Current Event

Policies regarding Obama’s “Clean Power Plan” have been enacted over the past year, and proven effective, as annual carbon emissions have reached a 20 year low. Though opting for more sustainable forms of energy has had a positive environmental impact, it has also decimated once thriving industries throughout the country that rely on coal.

Cutting the use and manufacture of coal is vital, as it accounts for 1/3 of carbon emissions within the U.S. This has resulted in widespread closure among coal-fired power plants throughout the country. A case of supply and demand, as more of these plants shut down, the coal mining industry itself is facing similar hardship.

This is the case in Colstrip, Montana, a town whose livelihood is dependent on the industry. 80% of jobs come from both the mine and the plant – which collectively create the largest carbon emitter in the state, as well as the second largest coal-burning plant west of the Mississippi, making them a target of Obama’s plan.


coal-fired plant in Colstrip, Montana: facing closure as part of Obama’s “Clean Power Plan”

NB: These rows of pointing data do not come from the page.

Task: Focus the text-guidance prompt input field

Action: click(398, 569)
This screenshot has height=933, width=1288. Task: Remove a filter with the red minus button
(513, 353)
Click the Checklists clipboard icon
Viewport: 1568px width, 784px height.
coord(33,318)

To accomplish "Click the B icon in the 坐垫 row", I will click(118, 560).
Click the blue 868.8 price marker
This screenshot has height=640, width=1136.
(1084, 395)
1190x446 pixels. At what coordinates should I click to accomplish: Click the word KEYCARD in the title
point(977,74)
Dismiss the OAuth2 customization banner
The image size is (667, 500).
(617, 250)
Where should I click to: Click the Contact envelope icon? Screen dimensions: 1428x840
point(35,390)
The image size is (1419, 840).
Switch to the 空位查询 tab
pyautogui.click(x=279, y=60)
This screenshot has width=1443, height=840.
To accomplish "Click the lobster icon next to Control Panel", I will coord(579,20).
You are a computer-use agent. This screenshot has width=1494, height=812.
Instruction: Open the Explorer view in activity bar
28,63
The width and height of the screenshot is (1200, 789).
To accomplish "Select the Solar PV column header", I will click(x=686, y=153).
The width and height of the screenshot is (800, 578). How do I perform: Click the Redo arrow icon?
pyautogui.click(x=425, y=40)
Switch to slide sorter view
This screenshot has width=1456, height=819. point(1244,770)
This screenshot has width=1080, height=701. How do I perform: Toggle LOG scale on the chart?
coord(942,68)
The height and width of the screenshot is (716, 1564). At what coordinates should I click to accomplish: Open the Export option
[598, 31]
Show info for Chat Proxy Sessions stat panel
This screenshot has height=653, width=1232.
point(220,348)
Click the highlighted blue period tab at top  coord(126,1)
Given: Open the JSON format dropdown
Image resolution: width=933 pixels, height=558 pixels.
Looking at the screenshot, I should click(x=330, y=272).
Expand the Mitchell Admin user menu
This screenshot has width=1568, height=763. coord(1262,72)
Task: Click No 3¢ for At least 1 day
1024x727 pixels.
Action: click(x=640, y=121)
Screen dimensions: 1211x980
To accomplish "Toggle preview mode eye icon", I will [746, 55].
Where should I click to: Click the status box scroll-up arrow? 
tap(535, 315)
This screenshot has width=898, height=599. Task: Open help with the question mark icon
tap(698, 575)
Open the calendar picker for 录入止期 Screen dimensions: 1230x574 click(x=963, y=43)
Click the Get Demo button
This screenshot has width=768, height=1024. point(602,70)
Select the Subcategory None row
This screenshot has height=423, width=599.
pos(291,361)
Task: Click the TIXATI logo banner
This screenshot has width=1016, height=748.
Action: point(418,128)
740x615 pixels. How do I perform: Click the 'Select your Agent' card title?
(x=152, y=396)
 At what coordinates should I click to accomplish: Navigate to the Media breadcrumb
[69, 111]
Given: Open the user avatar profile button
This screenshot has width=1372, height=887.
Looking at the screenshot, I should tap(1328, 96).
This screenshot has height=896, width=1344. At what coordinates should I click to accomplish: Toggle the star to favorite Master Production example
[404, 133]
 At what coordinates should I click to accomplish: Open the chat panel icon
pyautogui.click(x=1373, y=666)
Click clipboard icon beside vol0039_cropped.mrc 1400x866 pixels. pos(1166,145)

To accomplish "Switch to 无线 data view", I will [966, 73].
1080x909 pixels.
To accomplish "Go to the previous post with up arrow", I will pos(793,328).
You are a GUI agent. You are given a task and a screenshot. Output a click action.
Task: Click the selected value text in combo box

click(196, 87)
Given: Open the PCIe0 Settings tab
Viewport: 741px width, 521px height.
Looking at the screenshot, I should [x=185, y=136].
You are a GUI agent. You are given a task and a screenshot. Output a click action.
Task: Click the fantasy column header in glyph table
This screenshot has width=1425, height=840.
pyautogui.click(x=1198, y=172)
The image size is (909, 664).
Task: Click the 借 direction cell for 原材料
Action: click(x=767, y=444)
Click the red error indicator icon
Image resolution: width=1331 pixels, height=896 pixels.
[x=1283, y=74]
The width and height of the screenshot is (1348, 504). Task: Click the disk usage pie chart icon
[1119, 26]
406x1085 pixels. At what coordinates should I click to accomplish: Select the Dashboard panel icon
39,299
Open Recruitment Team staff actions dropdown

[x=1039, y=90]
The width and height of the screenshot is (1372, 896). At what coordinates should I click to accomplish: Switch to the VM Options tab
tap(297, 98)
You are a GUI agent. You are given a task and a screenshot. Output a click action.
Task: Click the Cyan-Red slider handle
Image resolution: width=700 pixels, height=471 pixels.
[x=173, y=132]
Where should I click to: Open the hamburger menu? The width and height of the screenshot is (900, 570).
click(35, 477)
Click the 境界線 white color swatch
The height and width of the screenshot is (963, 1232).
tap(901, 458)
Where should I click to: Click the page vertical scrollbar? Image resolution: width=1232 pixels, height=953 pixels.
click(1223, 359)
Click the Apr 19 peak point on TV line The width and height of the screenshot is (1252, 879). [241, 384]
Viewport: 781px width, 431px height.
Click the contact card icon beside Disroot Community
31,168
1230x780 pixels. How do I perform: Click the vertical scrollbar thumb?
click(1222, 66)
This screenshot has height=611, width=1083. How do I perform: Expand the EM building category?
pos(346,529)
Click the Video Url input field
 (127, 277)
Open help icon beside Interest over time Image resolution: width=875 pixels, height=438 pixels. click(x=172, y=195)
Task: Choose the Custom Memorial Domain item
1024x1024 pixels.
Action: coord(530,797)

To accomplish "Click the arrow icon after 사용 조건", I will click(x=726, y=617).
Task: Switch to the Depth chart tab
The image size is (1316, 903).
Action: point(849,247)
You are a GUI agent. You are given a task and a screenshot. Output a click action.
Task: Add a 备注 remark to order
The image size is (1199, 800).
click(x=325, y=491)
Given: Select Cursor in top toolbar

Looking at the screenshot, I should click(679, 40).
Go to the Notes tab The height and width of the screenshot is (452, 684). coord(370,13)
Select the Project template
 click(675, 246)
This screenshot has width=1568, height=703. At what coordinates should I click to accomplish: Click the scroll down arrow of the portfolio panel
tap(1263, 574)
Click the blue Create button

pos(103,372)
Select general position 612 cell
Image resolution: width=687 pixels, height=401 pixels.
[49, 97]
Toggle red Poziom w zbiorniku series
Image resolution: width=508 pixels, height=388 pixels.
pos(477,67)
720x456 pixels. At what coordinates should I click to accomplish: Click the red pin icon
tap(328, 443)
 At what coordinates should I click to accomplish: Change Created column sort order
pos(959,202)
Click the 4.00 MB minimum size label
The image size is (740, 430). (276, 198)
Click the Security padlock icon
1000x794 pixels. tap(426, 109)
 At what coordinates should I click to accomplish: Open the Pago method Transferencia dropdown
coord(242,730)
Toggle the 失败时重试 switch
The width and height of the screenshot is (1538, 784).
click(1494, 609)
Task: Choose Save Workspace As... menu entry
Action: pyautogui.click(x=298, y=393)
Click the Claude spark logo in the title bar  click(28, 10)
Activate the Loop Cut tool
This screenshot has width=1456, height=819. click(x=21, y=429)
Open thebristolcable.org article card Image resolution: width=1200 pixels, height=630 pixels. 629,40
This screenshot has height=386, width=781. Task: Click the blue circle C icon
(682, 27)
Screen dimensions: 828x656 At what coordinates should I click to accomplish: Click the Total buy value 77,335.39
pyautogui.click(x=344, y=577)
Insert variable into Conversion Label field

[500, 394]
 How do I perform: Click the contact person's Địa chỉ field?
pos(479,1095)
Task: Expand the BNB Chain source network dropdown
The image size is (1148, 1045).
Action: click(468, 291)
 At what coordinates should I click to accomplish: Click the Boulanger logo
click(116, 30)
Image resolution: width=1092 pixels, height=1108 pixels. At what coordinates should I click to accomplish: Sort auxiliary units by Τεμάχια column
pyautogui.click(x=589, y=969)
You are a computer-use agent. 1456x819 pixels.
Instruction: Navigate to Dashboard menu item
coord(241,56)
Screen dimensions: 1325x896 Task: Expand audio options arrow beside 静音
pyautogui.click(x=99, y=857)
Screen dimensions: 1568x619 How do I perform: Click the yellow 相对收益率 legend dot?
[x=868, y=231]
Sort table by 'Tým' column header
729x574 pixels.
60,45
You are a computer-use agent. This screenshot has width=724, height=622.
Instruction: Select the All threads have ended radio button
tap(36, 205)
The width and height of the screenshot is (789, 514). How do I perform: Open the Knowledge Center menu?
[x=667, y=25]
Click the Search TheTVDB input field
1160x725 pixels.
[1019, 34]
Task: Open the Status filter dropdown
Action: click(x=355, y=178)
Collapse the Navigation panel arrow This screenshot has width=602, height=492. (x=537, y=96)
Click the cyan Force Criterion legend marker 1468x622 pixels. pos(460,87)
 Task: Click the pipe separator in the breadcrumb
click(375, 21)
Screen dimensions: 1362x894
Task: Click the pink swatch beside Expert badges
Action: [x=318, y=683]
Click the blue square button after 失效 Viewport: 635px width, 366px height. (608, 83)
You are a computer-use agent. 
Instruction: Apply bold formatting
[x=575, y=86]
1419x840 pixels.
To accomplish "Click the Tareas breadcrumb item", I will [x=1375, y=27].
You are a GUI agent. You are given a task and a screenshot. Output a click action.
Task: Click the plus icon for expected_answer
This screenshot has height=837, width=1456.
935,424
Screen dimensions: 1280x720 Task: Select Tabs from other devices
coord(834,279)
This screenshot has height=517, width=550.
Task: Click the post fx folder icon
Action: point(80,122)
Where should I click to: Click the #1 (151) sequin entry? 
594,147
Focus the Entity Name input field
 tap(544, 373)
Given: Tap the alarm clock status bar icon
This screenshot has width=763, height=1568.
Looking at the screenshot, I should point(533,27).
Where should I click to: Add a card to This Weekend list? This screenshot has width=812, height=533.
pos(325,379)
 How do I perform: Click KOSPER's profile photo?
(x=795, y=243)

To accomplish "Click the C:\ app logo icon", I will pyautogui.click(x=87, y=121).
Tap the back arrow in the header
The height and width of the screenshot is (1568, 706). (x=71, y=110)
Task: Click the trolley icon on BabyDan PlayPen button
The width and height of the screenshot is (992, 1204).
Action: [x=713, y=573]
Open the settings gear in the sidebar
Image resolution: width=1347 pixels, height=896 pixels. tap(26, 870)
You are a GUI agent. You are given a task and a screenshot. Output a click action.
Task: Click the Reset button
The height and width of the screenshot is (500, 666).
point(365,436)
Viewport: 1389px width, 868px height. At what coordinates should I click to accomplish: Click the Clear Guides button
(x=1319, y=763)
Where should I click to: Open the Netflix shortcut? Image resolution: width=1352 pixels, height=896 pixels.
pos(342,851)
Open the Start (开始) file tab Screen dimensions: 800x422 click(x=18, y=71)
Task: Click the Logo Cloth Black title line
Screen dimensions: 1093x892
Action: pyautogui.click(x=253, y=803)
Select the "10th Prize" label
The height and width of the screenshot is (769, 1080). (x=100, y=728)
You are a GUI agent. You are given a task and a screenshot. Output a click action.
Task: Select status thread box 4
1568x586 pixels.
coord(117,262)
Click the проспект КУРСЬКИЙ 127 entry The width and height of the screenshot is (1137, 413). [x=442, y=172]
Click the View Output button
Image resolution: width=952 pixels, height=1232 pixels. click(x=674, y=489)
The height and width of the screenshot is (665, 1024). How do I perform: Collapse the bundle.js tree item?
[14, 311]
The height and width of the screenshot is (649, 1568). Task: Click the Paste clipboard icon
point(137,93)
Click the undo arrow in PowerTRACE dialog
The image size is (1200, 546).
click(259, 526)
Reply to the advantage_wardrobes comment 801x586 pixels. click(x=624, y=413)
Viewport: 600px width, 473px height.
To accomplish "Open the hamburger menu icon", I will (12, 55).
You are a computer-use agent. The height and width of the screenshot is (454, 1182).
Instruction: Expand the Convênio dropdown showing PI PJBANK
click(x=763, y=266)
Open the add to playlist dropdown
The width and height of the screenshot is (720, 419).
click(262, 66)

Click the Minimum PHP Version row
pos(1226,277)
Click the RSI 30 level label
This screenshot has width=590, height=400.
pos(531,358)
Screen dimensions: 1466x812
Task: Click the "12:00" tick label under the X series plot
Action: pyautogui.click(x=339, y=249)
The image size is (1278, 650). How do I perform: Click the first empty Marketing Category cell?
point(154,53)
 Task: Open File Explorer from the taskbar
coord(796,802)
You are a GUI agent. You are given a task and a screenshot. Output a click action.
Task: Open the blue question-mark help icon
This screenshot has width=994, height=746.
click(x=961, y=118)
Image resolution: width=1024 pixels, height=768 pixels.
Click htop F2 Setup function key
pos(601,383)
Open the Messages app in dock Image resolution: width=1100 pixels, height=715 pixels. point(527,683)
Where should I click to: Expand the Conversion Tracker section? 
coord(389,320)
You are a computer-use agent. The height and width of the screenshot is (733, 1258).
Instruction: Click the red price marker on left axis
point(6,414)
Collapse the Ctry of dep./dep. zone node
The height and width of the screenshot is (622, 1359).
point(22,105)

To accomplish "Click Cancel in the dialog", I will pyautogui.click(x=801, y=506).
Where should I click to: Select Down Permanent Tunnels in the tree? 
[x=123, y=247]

Example such as this illustrate how interconnected we are with the environment, but more importantly how thinking “greener” isn’t nearly as simple as it may seem; because of our increasing interactions on a national and global scale, changing one thing inevitably affects another, and not necessarily for the better. The issue also enters a political/social realm, which often can only be addressed via a universalist approach, ultimately distancing ourselves from the problem itself.